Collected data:
▶

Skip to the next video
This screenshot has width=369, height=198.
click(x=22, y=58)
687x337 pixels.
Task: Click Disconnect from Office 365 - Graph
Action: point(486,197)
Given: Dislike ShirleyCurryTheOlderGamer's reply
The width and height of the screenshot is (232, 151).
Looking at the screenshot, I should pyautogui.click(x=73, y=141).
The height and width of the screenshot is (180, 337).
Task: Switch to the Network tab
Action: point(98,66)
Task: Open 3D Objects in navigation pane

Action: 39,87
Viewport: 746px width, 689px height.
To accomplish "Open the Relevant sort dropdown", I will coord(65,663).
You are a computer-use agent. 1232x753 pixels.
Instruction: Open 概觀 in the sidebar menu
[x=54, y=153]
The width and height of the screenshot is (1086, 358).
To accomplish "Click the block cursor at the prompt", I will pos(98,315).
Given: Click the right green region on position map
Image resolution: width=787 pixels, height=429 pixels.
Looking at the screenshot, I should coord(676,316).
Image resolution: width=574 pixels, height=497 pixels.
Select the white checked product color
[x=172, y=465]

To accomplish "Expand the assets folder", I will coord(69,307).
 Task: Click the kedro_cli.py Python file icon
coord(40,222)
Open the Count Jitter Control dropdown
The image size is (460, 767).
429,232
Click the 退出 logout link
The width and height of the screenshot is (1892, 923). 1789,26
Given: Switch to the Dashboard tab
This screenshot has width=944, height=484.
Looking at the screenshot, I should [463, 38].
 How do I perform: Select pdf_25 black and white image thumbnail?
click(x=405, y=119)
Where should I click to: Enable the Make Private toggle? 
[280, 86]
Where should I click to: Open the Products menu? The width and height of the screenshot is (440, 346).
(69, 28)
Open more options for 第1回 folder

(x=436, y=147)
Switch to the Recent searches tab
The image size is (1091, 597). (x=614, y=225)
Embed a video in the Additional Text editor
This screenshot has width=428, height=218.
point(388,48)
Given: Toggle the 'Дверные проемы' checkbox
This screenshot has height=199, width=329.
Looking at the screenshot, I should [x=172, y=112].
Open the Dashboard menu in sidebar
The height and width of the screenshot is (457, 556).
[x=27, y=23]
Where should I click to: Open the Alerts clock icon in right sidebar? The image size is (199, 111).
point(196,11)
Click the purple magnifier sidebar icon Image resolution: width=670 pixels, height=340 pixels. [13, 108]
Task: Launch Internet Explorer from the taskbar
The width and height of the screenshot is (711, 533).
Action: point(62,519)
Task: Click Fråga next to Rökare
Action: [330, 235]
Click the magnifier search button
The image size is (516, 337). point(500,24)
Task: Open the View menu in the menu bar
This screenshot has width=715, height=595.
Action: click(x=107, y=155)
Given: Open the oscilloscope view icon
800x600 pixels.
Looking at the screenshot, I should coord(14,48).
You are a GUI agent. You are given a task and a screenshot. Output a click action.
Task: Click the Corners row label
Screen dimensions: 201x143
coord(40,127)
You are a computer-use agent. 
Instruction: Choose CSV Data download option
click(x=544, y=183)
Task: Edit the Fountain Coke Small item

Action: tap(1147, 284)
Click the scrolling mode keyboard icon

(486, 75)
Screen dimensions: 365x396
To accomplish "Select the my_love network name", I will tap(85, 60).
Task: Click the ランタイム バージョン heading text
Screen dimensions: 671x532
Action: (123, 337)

◀

When a line of the records holds the word "video", copy that line.

> **Answer space**:
Skip to the next video
Embed a video in the Additional Text editor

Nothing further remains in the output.